I feel that you should talk to her about getting a hedgie from a breeder. It doesn't seem as if she has ever had one, and since this hedgehog hasn't been properly socialized, it might be a chalenge. I am assuming that she wants a hedgie that can lounge on her lap most of the day and be her little buddy and help her through rough times and what every first time pet owner wants (what I mean by 'first time pet owner' is not that she never had some other animal in her care, but hedgehogs [from what I've read] are different because they are not fully domesticated.) Your situation looks more appealing to a headgehog that has not had a family life.
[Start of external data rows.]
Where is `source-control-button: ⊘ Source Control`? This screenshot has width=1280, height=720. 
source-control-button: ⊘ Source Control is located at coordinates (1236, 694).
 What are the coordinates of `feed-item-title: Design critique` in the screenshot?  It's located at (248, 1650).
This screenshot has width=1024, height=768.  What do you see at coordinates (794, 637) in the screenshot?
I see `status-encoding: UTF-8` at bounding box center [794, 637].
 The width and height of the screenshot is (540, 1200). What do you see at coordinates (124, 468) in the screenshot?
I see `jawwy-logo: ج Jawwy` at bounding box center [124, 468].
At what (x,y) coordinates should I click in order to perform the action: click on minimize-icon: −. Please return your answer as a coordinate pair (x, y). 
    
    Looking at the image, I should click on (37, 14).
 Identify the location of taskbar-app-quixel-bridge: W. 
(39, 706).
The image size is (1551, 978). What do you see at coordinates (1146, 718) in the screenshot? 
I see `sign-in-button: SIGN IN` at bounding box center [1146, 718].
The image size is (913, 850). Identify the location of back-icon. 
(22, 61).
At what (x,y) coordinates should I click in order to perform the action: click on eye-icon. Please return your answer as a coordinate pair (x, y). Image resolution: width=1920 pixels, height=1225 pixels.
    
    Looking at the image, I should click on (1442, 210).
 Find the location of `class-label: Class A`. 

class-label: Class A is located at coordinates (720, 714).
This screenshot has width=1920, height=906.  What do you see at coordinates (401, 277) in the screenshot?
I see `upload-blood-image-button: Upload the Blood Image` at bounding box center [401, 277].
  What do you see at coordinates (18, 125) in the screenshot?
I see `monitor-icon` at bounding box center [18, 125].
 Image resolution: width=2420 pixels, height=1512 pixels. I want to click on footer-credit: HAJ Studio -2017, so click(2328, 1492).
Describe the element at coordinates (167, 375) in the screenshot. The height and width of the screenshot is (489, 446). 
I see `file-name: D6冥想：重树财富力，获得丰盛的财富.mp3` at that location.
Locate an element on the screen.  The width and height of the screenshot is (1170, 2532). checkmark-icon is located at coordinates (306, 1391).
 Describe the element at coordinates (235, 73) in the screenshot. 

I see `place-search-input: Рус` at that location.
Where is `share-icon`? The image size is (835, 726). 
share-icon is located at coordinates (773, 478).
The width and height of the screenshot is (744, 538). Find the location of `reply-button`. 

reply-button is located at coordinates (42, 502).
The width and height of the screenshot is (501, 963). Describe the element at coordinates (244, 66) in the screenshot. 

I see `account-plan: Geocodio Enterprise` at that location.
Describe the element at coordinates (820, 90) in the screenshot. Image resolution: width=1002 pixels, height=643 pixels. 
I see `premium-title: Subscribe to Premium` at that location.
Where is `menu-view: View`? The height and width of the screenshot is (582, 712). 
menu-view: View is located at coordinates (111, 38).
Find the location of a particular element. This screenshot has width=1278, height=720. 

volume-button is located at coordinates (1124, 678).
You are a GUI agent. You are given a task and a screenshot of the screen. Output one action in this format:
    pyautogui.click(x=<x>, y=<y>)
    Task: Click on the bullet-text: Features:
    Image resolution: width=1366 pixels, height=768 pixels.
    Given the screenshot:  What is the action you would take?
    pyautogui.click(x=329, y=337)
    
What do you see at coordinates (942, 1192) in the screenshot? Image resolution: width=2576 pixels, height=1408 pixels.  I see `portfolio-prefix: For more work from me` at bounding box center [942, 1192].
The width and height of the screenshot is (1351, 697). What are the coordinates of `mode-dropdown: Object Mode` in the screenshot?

Tell us how everything turns out!

-Alexa


----------



## Lilysmommy (Jan 7, 2009)

Well, Mom has finally decided to tell me that no matter what I do, I won't be allowed to keep the second hedgehog forever.  So my plan now is, if the other possible owner wants her, then I will at least go get the hedgehog and take it to her (I would like to see her anyway, and see what conditions she's been kept in), and I have things I can give her, such as a cage and wheel. If the woman decides that she doesn't want to get her after all, or gets her and realizes that she can't keep her after all, then I will take the hedgehog for about two weeks, while finding a home for her. So keep an eye out for a hedgie adoption add from me in the next month or two. I'll probably be checking with the HWS, too.
Thanks to everyone who gave their opinions, but I forgot to mention that in my situation, I still have darn parents to answer to. :lol: Mom's being ridiculous about all of this, I think, but I can't change her mind.


----------



## basmati (Feb 13, 2009)

Sorry you cannot keep little quills, but if I was wanting someone in charge of insuring that a hedgie was going to go home to a good home, I'd put my money on you. :!:


----------



## Yona (Mar 25, 2009)

:lol: Thats the saddest story ever told xD I probably wont be able to get a hedgehog for a while. My "Almost dad" doesn't want another animal DX


----------



## Lilysmommy (Jan 7, 2009)

Thanks, Basmati.  I'm hoping the current owner will let me take her for a couple of weeks if the other possible owner won't take her. It may be a bit of stress to change homes, but she wouldn't be in a noisy classroom, she'd be in a warmer setting (they're only keeping her from high 60's to low 70's!), and I'd take good care of her for as long as I had her. So we'll see what happens...still no replies in emails yet. *sigh*

Yona - Aw, I'm sorry.  Those darn parents, always getting in the way! :lol: Hopefully you'll be able to get one soon, though...


----------